** SUPPLIED DATA follows **
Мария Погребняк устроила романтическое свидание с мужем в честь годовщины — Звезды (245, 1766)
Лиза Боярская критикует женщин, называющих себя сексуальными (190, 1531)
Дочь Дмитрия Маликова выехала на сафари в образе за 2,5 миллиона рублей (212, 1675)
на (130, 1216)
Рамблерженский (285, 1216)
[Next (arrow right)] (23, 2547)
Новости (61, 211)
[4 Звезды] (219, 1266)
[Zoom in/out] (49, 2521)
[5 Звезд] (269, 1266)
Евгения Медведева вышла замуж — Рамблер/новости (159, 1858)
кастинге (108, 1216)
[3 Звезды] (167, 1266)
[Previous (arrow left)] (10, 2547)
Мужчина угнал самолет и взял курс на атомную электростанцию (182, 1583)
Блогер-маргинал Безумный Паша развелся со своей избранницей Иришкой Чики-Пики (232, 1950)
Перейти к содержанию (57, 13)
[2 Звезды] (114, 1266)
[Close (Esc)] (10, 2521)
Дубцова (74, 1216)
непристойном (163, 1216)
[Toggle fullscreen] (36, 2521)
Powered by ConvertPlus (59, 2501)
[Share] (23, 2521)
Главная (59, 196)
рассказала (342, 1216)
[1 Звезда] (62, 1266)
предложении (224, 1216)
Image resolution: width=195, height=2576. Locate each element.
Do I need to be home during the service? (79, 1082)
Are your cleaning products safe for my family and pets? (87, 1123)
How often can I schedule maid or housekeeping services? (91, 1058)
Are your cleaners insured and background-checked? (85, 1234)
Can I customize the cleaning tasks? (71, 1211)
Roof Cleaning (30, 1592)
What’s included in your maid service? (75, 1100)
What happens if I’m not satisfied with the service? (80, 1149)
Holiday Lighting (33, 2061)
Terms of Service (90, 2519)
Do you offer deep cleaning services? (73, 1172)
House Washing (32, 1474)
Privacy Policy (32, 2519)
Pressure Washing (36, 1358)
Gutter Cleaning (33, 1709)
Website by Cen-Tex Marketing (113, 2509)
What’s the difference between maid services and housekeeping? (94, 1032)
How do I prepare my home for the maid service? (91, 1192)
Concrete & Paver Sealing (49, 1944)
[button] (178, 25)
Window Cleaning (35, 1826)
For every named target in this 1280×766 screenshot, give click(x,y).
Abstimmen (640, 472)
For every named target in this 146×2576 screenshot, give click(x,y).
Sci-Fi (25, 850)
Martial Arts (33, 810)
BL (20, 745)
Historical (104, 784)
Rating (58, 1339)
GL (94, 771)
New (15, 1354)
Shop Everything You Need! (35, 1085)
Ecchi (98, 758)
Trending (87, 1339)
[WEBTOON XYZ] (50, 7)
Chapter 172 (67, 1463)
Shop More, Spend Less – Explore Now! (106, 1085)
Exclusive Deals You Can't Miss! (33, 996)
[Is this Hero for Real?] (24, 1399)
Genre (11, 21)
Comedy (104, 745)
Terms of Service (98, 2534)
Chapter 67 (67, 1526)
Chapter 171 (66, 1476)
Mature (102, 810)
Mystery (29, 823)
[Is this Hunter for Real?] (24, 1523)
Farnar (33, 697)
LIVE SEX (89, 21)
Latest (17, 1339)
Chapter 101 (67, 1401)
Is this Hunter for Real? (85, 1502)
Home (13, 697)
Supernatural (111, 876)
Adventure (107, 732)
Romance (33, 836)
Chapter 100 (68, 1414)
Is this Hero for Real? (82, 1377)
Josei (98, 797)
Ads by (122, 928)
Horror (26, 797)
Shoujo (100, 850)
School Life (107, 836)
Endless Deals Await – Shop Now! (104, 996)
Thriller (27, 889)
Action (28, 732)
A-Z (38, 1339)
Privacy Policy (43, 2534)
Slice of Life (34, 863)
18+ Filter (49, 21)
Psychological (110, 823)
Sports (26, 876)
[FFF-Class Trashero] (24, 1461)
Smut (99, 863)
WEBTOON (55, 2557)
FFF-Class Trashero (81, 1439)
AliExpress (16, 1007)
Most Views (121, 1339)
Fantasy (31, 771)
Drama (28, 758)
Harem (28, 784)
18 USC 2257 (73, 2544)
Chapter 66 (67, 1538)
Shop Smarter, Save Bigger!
** End of SUPPLIED DATA **
▸ **WORK REQUIRED**: Every line of the data above is to be copied out exactly.

▸ **WRITTEN RESPONSE**:
Мария Погребняк устроила романтическое свидание с мужем в честь годовщины — Звезды (245, 1766)
Лиза Боярская критикует женщин, называющих себя сексуальными (190, 1531)
Дочь Дмитрия Маликова выехала на сафари в образе за 2,5 миллиона рублей (212, 1675)
на (130, 1216)
Рамблерженский (285, 1216)
[Next (arrow right)] (23, 2547)
Новости (61, 211)
[4 Звезды] (219, 1266)
[Zoom in/out] (49, 2521)
[5 Звезд] (269, 1266)
Евгения Медведева вышла замуж — Рамблер/новости (159, 1858)
кастинге (108, 1216)
[3 Звезды] (167, 1266)
[Previous (arrow left)] (10, 2547)
Мужчина угнал самолет и взял курс на атомную электростанцию (182, 1583)
Блогер-маргинал Безумный Паша развелся со своей избранницей Иришкой Чики-Пики (232, 1950)
Перейти к содержанию (57, 13)
[2 Звезды] (114, 1266)
[Close (Esc)] (10, 2521)
Дубцова (74, 1216)
непристойном (163, 1216)
[Toggle fullscreen] (36, 2521)
Powered by ConvertPlus (59, 2501)
[Share] (23, 2521)
Главная (59, 196)
рассказала (342, 1216)
[1 Звезда] (62, 1266)
предложении (224, 1216)
Image resolution: width=195, height=2576. Locate each element.
Do I need to be home during the service? (79, 1082)
Are your cleaning products safe for my family and pets? (87, 1123)
How often can I schedule maid or housekeeping services? (91, 1058)
Are your cleaners insured and background-checked? (85, 1234)
Can I customize the cleaning tasks? (71, 1211)
Roof Cleaning (30, 1592)
What’s included in your maid service? (75, 1100)
What happens if I’m not satisfied with the service? (80, 1149)
Holiday Lighting (33, 2061)
Terms of Service (90, 2519)
Do you offer deep cleaning services? (73, 1172)
House Washing (32, 1474)
Privacy Policy (32, 2519)
Pressure Washing (36, 1358)
Gutter Cleaning (33, 1709)
Website by Cen-Tex Marketing (113, 2509)
What’s the difference between maid services and housekeeping? (94, 1032)
How do I prepare my home for the maid service? (91, 1192)
Concrete & Paver Sealing (49, 1944)
[button] (178, 25)
Window Cleaning (35, 1826)
For every named target in this 1280×766 screenshot, give click(x,y).
Abstimmen (640, 472)
For every named target in this 146×2576 screenshot, give click(x,y).
Sci-Fi (25, 850)
Martial Arts (33, 810)
BL (20, 745)
Historical (104, 784)
Rating (58, 1339)
GL (94, 771)
New (15, 1354)
Shop Everything You Need! (35, 1085)
Ecchi (98, 758)
Trending (87, 1339)
[WEBTOON XYZ] (50, 7)
Chapter 172 (67, 1463)
Shop More, Spend Less – Explore Now! (106, 1085)
Exclusive Deals You Can't Miss! (33, 996)
[Is this Hero for Real?] (24, 1399)
Genre (11, 21)
Comedy (104, 745)
Terms of Service (98, 2534)
Chapter 67 (67, 1526)
Chapter 171 (66, 1476)
Mature (102, 810)
Mystery (29, 823)
[Is this Hunter for Real?] (24, 1523)
Farnar (33, 697)
LIVE SEX (89, 21)
Latest (17, 1339)
Chapter 101 (67, 1401)
Is this Hunter for Real? (85, 1502)
Home (13, 697)
Supernatural (111, 876)
Adventure (107, 732)
Romance (33, 836)
Chapter 100 (68, 1414)
Is this Hero for Real? (82, 1377)
Josei (98, 797)
Ads by (122, 928)
Horror (26, 797)
Shoujo (100, 850)
School Life (107, 836)
Endless Deals Await – Shop Now! (104, 996)
Thriller (27, 889)
Action (28, 732)
A-Z (38, 1339)
Privacy Policy (43, 2534)
Slice of Life (34, 863)
18+ Filter (49, 21)
Psychological (110, 823)
Sports (26, 876)
[FFF-Class Trashero] (24, 1461)
Smut (99, 863)
WEBTOON (55, 2557)
FFF-Class Trashero (81, 1439)
AliExpress (16, 1007)
Most Views (121, 1339)
Fantasy (31, 771)
Drama (28, 758)
Harem (28, 784)
18 USC 2257 (73, 2544)
Chapter 66 (67, 1538)
Shop Smarter, Save Bigger!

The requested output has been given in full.